12月4日(現地時間)、ヴェルサーチェ(Versace)のクリエイティブディレクターを務めているダリオ・ヴィターレ(Dario Vitale) が、着任からわずか数カ月でブランドを去ることが明らかになった。Business of Fashionの報道によると、退任日は12月12日付で、プラダ・グループ(Prada Group)は今回の決定を「双方の合意によるもの」と説明している。
ヴェルサーチェ以前のヴィターレは、ミュウミュウ(Miu Miu)でキャリアを築き、ミウッチャ・プラダ(Miuccia Prada) の右腕として長年デザインを支えてきた。プラダ グループにおける豊富な経験を持つ彼の起用は、当初からブランド刷新の象徴として受け止められていた。
また就任時には、ブランド史上初となる“ファミリー外のクリエイティブ指揮官”として大きな注目を集めたが、9月のミラノ・ファッションウィークで発表したコレクションが、惜しくも最初にして最後のランウェイとなった。
そのデビューコレクションでは、鮮やかなデニム、装飾的なブラトップ、タイトで彫刻的なシルエットといった、ブランドのDNAをヴィターレ流に再構築したルックが並んだ。1980年代の美学を現代的に再解釈したプロポーションと素材使いが際立ち、主要リテーラーからの評価も高かったとされている。
プラダによる買収完了直後の退任発表
今回の退任発表は、プラダ・グループがカプリ・ホールディングス(Capri Holdings)からヴェルサーチェを、12億5,000万ユーロで正式に買収したわずか2日後に行われたものだ。
買収完了を受け、グループの後継者である ロレンツォ・ベルテッリ(Lorenzo Bertelli) が、ヴェルサーチェのエグゼクティブ・チェアマンに就任。
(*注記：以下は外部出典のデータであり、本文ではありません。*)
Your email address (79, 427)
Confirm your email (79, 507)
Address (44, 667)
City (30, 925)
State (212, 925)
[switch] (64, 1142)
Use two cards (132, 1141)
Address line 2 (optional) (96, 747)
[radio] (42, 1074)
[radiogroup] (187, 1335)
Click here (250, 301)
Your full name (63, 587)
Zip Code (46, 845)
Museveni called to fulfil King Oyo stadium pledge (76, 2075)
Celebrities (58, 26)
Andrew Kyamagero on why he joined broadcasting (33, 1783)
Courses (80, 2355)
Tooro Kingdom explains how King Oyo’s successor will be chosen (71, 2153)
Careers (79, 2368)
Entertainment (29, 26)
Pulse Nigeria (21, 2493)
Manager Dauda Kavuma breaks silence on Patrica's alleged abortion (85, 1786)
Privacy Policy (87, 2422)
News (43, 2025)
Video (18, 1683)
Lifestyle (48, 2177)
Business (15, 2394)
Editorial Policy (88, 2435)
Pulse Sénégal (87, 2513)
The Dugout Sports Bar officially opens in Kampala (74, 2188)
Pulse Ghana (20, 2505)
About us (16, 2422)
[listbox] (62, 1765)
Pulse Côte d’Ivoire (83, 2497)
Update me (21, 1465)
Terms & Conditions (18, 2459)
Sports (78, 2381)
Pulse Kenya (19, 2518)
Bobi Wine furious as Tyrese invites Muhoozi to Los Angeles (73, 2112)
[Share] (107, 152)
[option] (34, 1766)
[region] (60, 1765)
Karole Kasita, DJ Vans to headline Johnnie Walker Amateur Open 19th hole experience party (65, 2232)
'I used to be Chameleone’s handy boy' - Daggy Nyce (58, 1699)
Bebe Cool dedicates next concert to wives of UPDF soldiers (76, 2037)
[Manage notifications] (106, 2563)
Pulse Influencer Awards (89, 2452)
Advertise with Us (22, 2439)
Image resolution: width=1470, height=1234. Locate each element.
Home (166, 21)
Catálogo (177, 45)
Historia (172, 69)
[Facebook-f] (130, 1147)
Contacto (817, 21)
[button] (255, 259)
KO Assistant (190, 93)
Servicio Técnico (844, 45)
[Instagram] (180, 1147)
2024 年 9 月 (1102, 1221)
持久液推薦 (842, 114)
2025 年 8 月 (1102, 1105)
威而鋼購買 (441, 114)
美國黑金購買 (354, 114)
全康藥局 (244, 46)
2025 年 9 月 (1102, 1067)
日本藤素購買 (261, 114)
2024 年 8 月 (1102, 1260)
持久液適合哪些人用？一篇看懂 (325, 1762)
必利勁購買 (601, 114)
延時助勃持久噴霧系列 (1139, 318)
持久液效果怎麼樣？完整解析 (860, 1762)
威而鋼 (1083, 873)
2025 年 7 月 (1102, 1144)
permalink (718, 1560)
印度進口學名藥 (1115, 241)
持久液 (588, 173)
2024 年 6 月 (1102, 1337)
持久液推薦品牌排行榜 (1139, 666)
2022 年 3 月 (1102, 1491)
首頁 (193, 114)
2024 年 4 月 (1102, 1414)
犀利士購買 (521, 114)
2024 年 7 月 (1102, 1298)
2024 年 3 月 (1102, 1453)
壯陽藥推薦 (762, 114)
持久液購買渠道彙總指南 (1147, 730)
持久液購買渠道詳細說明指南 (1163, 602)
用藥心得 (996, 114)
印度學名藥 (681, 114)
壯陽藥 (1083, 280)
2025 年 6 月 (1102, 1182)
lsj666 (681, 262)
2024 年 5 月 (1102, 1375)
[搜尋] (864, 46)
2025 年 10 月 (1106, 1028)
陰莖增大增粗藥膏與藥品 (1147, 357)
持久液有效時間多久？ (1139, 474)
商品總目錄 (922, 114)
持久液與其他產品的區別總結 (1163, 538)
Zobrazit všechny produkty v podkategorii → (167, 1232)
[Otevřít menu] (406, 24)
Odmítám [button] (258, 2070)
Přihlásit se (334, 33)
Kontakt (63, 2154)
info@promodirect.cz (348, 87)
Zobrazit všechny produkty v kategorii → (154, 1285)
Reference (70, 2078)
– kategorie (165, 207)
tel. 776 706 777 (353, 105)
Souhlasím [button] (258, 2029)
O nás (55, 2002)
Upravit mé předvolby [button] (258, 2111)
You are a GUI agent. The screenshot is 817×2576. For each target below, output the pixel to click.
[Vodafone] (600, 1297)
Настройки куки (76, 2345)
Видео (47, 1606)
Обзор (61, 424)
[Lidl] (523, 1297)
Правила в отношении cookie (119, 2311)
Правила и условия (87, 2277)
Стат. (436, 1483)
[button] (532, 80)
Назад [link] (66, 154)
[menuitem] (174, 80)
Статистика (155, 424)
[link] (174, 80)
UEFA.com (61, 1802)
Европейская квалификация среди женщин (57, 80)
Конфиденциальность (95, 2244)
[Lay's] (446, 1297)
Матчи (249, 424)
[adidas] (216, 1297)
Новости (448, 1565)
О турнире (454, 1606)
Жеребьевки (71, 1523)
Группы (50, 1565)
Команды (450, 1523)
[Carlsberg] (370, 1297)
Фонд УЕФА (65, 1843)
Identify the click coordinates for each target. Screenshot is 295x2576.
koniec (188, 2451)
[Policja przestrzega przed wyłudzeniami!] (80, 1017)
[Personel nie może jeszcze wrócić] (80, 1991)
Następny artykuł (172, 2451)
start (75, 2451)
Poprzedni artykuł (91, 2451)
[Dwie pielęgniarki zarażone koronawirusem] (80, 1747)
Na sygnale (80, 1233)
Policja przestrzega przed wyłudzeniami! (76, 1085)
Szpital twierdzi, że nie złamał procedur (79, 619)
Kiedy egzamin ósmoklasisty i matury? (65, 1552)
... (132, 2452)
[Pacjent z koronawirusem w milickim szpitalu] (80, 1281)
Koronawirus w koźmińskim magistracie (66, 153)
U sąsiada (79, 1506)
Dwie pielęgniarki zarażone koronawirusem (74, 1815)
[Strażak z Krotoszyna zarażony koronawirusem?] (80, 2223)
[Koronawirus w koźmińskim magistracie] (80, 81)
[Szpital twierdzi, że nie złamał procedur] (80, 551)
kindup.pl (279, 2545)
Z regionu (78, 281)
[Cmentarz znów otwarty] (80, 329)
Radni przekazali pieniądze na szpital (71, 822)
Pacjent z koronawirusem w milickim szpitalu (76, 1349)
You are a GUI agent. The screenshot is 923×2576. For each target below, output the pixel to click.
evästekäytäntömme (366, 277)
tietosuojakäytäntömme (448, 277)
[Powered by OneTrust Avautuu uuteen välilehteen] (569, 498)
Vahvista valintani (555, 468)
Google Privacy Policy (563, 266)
トップマネジメントを刷新し、新たな組織体制へと移行する布石が打ち出されている。
なお、ヴィターレ後任について、「新たなクリエイティブ体制は適切な時期に発表される」とコメント。新体制が整うまでの間、デザインチームはエマニュエル・ギンツバーガー(Emmanuel Gintzburger) CEOの指揮下で業務を継続するとされる。